Learn basic statistics. Early in a career join a journal club and learn from others how to critique research. Be ruthless.
Choose a few (3-6) key journals. Skim the table of contents and choose only articles that have the potential to be practice changing. Read the abstract and skim the methods. Be skeptical. Look for any reason to stop reading and trash the article. The literature is vast and you do not want to waste time and contaminate your memory reading bad research.
When you find a really good article, go beyond it and spend some time googling the subject. Do a mini-review and in 2-4 hours become an expert on that small area. That forms so many links in memory that the subject will stay with you for years and only needs updating when significant changes occur. Do one mini-review a month for 5 years and you will have covered most of PHM. The mini-reviews using PubMed are when you will find any important research in journals outside your standard routine.
Be wary of research that only promotes the positive findings. Demand safety data. Demand power calculations. Develop good habits of keeping up with reading. Having residents around can be a powerful motivator.
And remember that these are the methods that worked best in Jurassic and Cretaceous periods. You will need to evolve them. I reviewed the online c.v.’s of a few PHM researchers I admired. Some of them had 50-100 articles listed. I rarely had read more than 5 of them. Ioaniddis suggests that 50% of published research is wrong, and this limited sample suggests that another 40+% which is true is not worth reading. The current academic model for publication is seriously corrupt.
7. Jack Percelay often ends his list-serve commentary with the phrase “that’s just my 2 pennies.” What are your two cents?
Ultimately, I think the success of PHM will depend on three things.
1) Recruiting the best and brightest people possible to the field. I did not attend MIT as an undergraduate. My impression as a grad student is that the Institute graduates some the best in the world – but that is because they start the some of the best. I’m much less impressed with the incremental gains.
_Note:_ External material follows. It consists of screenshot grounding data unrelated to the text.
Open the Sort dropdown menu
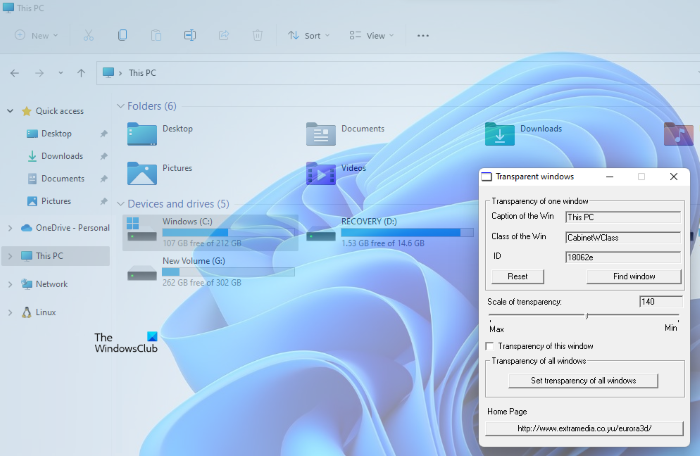700x456 pixels. (311, 35)
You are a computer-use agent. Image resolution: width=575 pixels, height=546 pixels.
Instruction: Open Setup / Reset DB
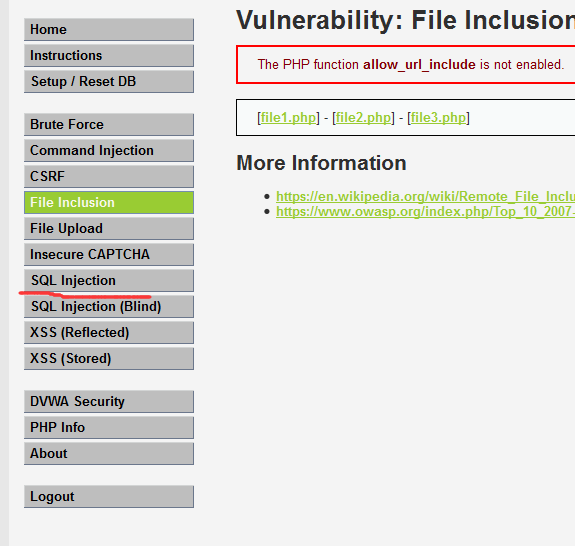(x=109, y=82)
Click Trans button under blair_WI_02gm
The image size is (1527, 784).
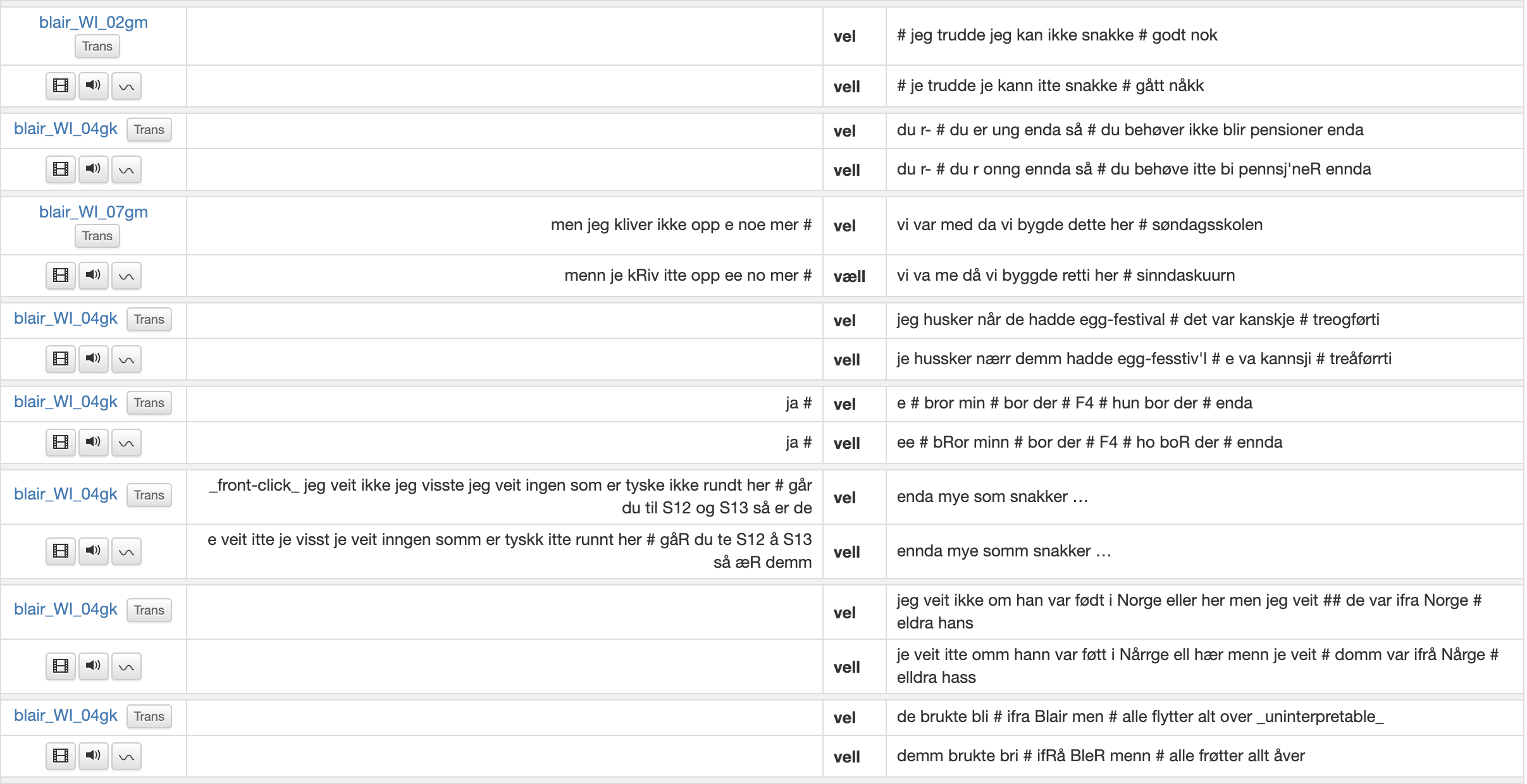(x=97, y=46)
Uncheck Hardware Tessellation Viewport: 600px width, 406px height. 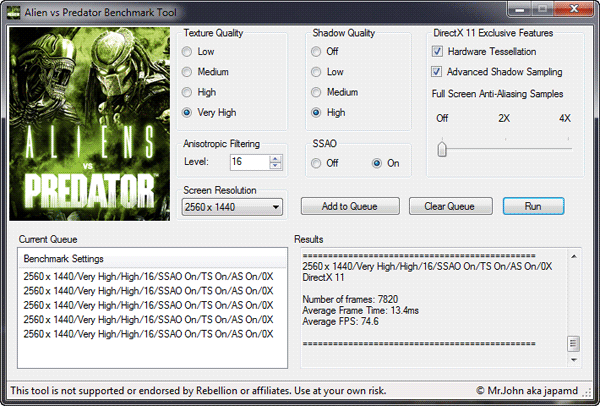[438, 51]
So I think recruiting talent is important. Many things about PHM are less attractive than when I chose it. Many places, with no data to support it, opted for round the clock shifts in house. That is a lot of nights and weekends. The number of hours per FTE is much higher than Peds EM, who also work nights and weekends. There is now an extra 2 years of fellowship. What have we gained?
2) Establishing PHM’s niche of expertise and authority. The NICU and PICU have their niche. What is ours? I think newborn medicine should belong to PHM rather than the NICU. This is why I think the vision of the ABP, which dissed newborn care, is misguided. We are also the ones who can care for children in community hospitals without all the subspecialty support.
3) Having a high impact. Pediatric oncology in its first 15 years cured ALL. Infectious disease experts hope to create a vaccine for the pandemic in less than a year. In comparison, replacing prednisone with dexamethasone for patients in the ER with asthma and fiddling with IVF composition are not the best foci for the field of PHM.